Both the line containing "Select the Analysis category label" and the line containing "Switch to 月ごとの表示 view" belong to the span. Output exactly that span from the listing below, and nothing outside it.

[Record extracts]:

◆ ◆ ◆ ◆

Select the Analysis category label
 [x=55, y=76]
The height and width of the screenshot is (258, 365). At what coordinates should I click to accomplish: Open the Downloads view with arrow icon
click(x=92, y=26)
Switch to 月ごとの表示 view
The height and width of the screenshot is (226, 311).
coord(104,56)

◆ ◆ ◆ ◆

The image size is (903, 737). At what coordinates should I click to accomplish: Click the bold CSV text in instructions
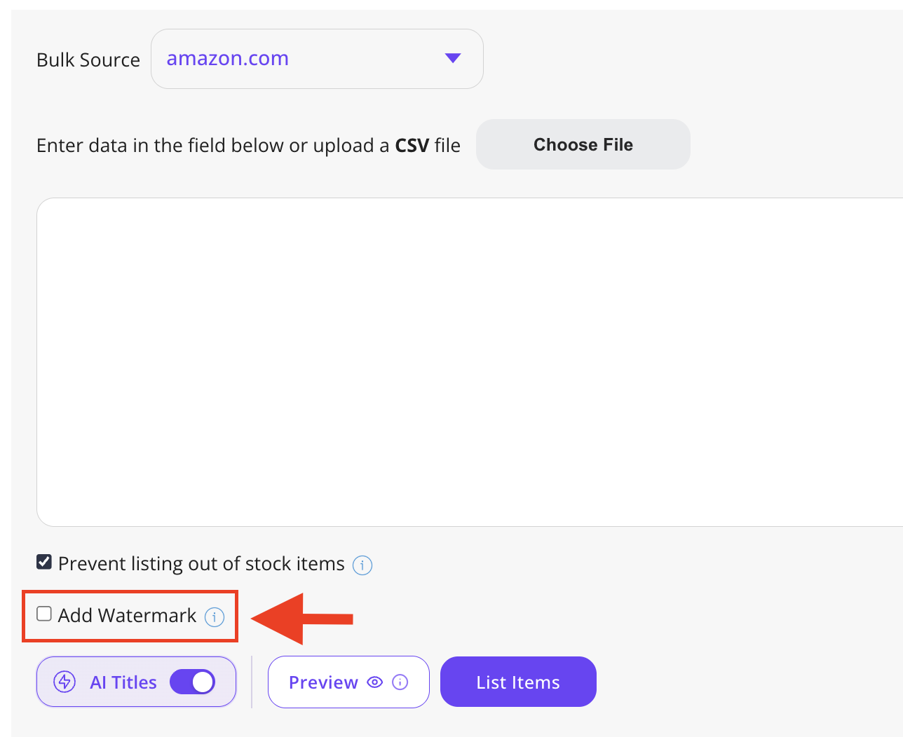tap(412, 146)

◆ ◆ ◆ ◆

[Written answer]:
Select the Analysis category label
 [x=55, y=76]
The height and width of the screenshot is (258, 365). At what coordinates should I click to accomplish: Open the Downloads view with arrow icon
click(x=92, y=26)
Switch to 月ごとの表示 view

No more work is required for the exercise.